Кто-то настойчиво звонит в дверь. Я тру глаза, смотрю на будильник. Девять. Поворачиваю голову, Хадя прижимается к отцу, тот спит. Еще раз звонок.

— Что? — сонно вскидывает голову Давид, прислушиваясь. — Скок время?

— Девять.

— Сегодня вторник. Кому не спится?

— А ты разве не на работу?

— Мне к двенадцати, — трет переносицу, осторожно отодвигается от дочери. Встает с кровати, я тоже. Идем в прихожую.

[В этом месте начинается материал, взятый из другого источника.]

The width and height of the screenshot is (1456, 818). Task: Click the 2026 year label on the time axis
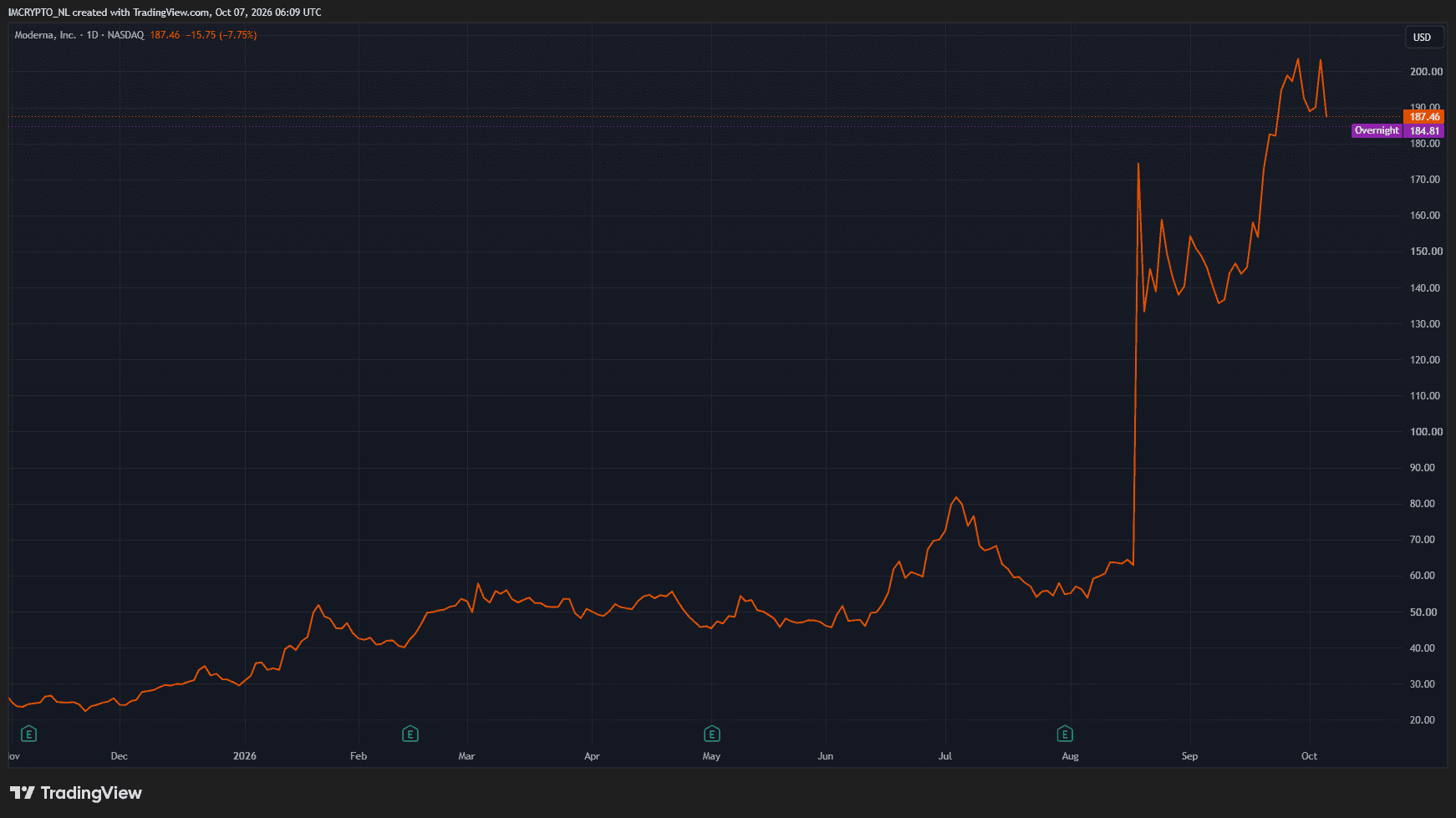pos(245,756)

Прислоняюсь к дверному косяку, скрестив руки на груди.

— Бабушка? Папа? Мира? Эээ и Аслан? — Давид выглядит чрезмерно удивленным, я изображаю удивление. Мини-делегация вваливается в прихожую.

— Ты бы хоть оделся, — бурчит бабулик, приветливо мне улыбнувшись, как только замечает. — Над внуком старались и просто бока отлеживали?

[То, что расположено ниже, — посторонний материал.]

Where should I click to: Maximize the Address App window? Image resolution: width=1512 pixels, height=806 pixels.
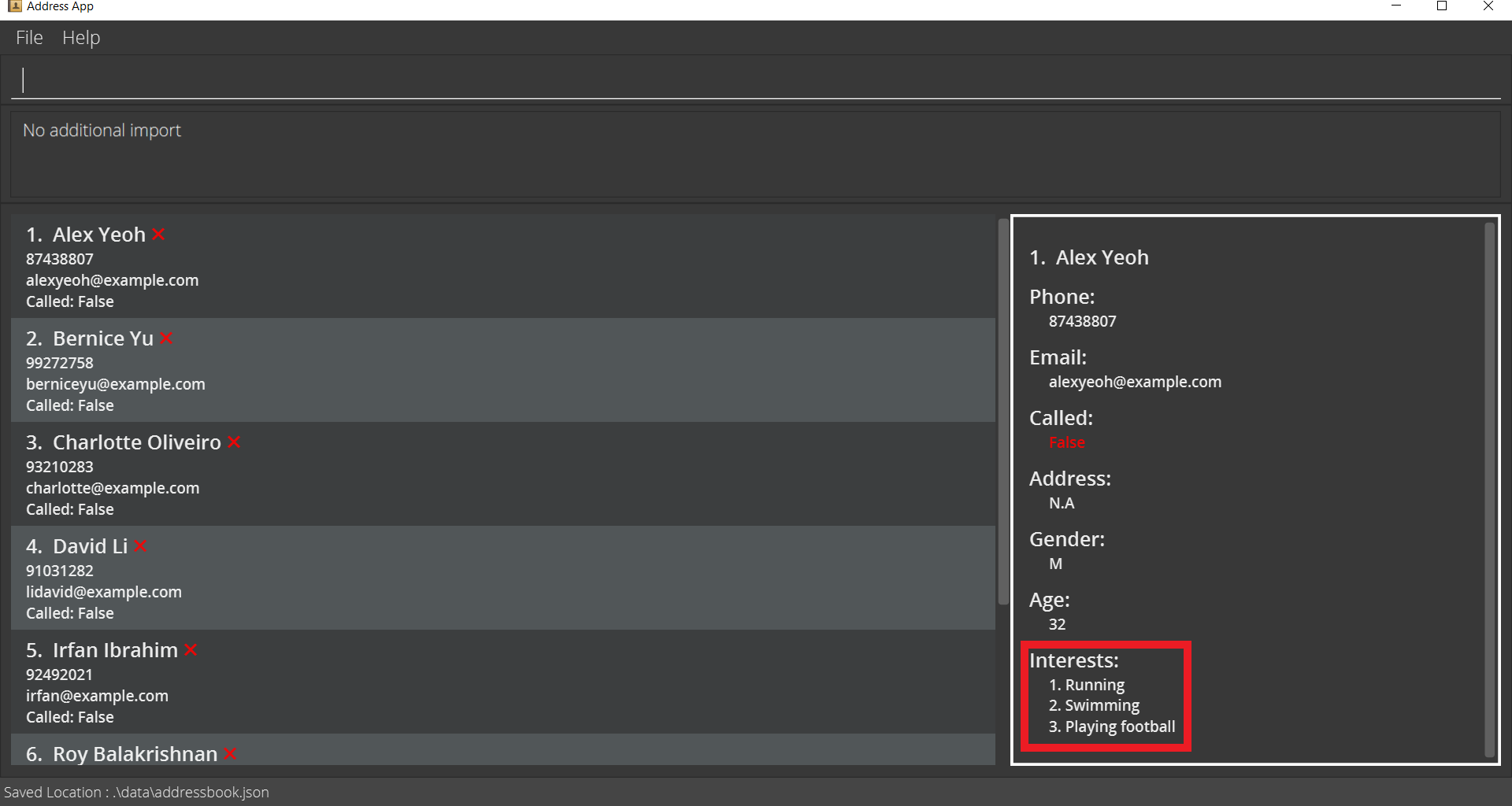tap(1442, 6)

— Мама! — отец Давида выглядит смущенным, отводит глаза в сторону от меня, а вот Аслан с удовольствием рассматривает мои голые ноги. Встретив строгий взгляд Давида, ретируюсь без лишних указаний в спальню. Переодеваюсь в спортивный костюм, укрываю Хадю, возвращаюсь к «неожиданным» гостям. На пороге вспоминаю и о футболке для Давида. Все сидят в гостиной. Я подаю мужу одежду, он выглядит сердитым.